Example: An Engine Design Team
An engine product line is used in a wide array of customer applications. Some are marine, others are agricultural, and others are in earth-moving applications.
There is a strategic product goal to shift to hybrid power sources that combine ICE and electric motors.
A supporting strategic product goal is to reduce downtime for over-the-air software updates to zero. Another goal is to enable customers to do their own repairs, which is challenging with respect to the ability to perform over-the-air software updates on configurations that are being modified by users.
There is an architectural vision for how to achieve these things. Many of the details are still being worked out.
Six teams maintain the ECUs for an engine product line. Each ECU has a CPU and some ECUs have one or more ASICs. In addition, each ECU has a communication chip to connect it to the communication bus. Most of the team members are electrical engineers. These are the teams we are focusing on here.
They use LabView to design the software that runs on the ECU CPUs.
They use LabView to design the real time algorithms that are implemented on the ASICs.
There are eight teams of mechanical engineers who design and test the engine mechanical systems.
There is a separate pair of electrical engineering teams that support the communication bus that is used.
There is a set of four teams that maintain the operating systems that run on the CPUs in the ECUs.

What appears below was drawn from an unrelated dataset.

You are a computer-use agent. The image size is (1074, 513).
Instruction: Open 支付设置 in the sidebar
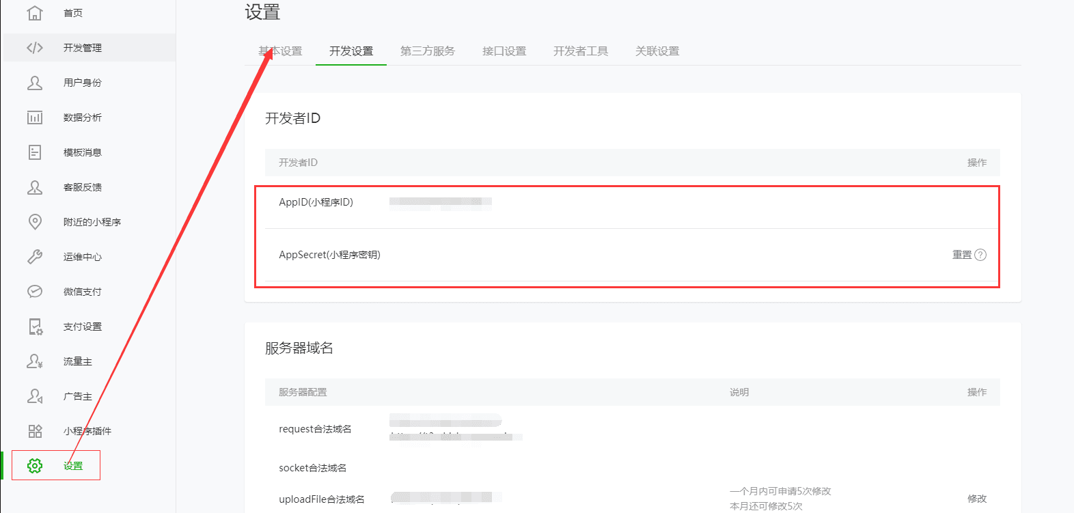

The operating system and a suite of communication utilities are all written in C.
They have desktop test benches for flashing chips and running component tests, simulating external inputs using pre-coded signal files.
They have “environment” simulation models that simulate an entire engine’s operation, with respect to the inputs to the various ECUs and the communication bus between the many ECUs.
There is a lab where several ECUs can be run together, connected by a real communication bus, with an environment simulation generating events.
Results from field tests are relayed daily, with anomalies flagged for analysis.